SIDOARJO (Wartatransparansi.com) – Laboratorium Governance dan Manajemen Pelayanan Publik Program Studi Administrasi Publik Universitas Muhammadiyah Sidoarjo (Umsida), kembali menyelenggarakan Focus Group Discussion (FGD) series 3 yang dilaksanakan secara offline dan pada pukul 09.00-selesai WIB, Jum’at (12/1/2024)
Kegiatan itu digelar guna menggali lebih mi dalam, mengenai urgensi kebijakan penataan PKL di Kabupaten Sidoarjo. Acara yang diikuti oleh Asisten Laboratorium AP Umsida dan Pengurus Himpunan Mahasiswa Program Studi Administrasi Publik Umsida, menghadirkan M. Rofii Khusnan., S.Kom sebagai Narasumber.
M. Rofii Khusnan., S.Kom. saat ini menjabat sebagai Ketua Umum Asosiasi Pedagang Kaki Lima Indonesia (APKLI) Kabupaten Jombang dan juga merangkap sebagai Wakil Ketua KNPI Provinsi Jawa Timur.
FGD tersebut digelar untuk memberikan dan menjelaskan urgensi kebijakan penataan PKL di Kabupaten Sidoarjo, termasuk tantangan yang dihadapi.
Dalam diskusi kali ini, Rofii memaparkan bahwa penertiban PKL masih mengikuti pola lama dengan penggusuran yang lebih mengutamakan kebersihan, keamanan, dan kenyamanan kota. Namun, lokasi baru untuk PKL seringkali tidak menguntungkan dan tidak potensial, sehingga para PKL memutuskan untuk kembali ke lokasi mereka sebelumnya.
“Faktor penyebab konflik antara pedagang kaki lima (PKL) meliputi penggunaan alat berjualan yang mengganggu ketertiban kota, kecenderungan PKL untuk berjualan di tempat-tempat strategis yang ramai, dan kurangnya fasilitas negara yang mendukung kegiatan ekonomi para PKL,” paparnya.

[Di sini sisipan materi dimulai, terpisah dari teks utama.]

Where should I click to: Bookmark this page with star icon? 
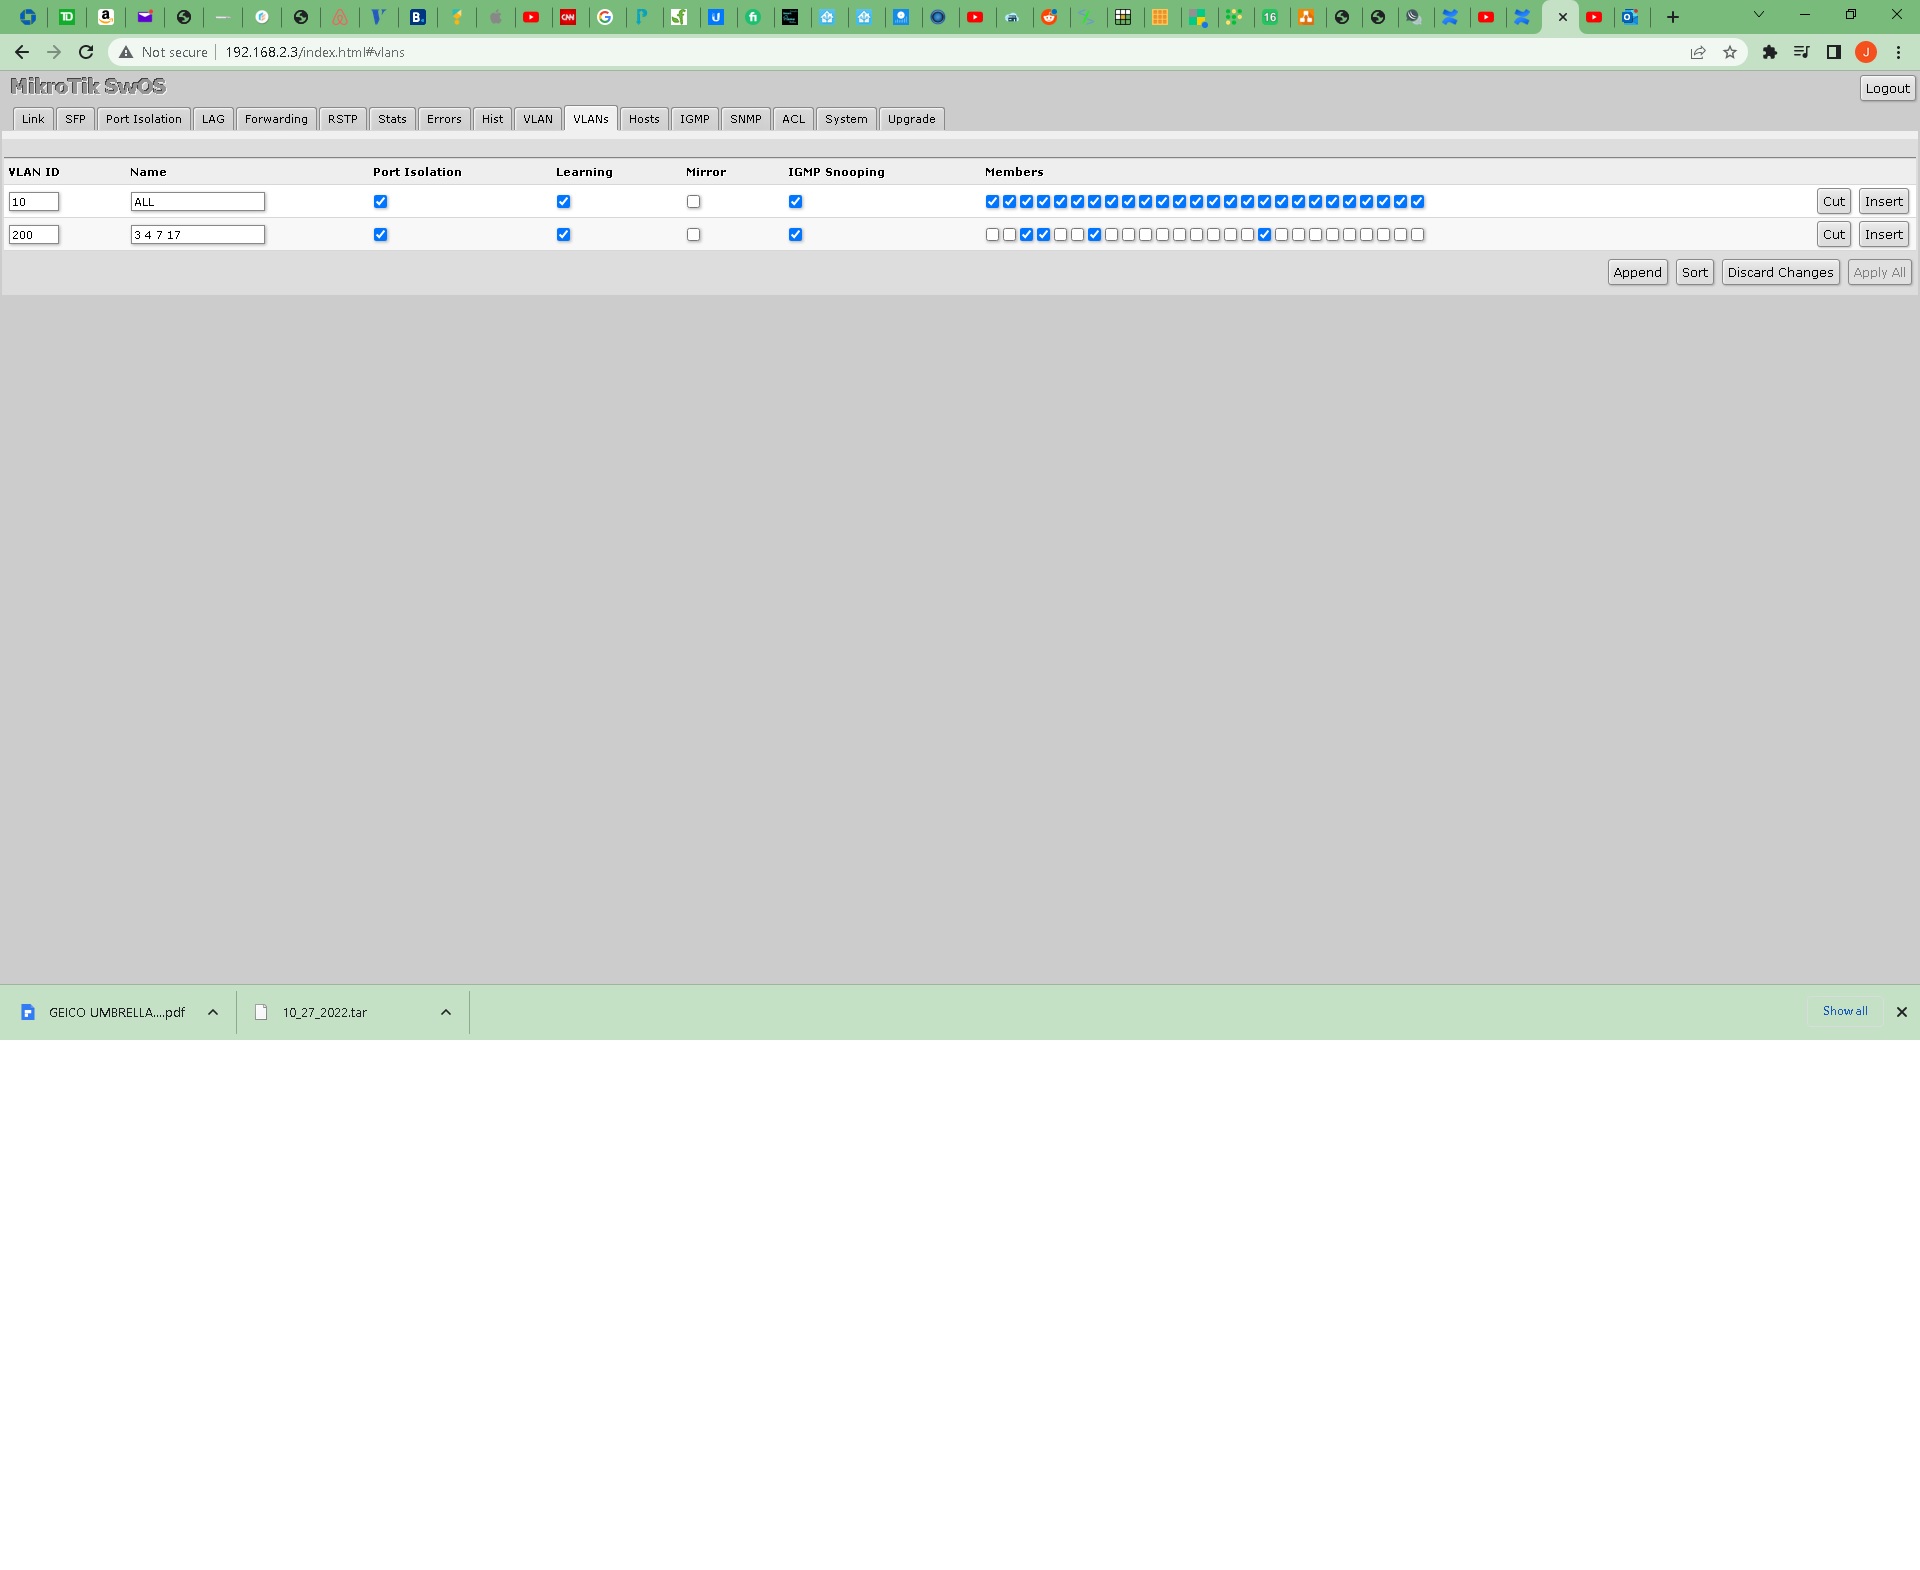coord(1730,52)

Selain itu, adanya masyarakat setempat yang tidak pernah mengantisipasi atau mengelola pertumbuhan PKL, sehingga terjadi berbagai konflik yang mempengaruhi ketertiban, keindahan, dan kenyamanan kota.
“Pemerintah perlu mengambil keputusan yang tepat dan efektif dalam menangani masalah penataan dan pemberdayaan PKL. Keberhasilan implementasi kebijakan penataan dan pemberdayaan PKL dapat diukur dari efektivitas, responsivitas, dan pemerataan kebijakan tersebut,” jelas Rofii
Ia juga menegaskan bahwa faktor-faktor yang mempengaruhi keberhasilan implementasi kebijakan meliputi sumber daya, kekuasaan dan strategi aktor yang terlibat, karakteristik para pemangku kepentingan, isi kebijakan, dan konteks implementasi.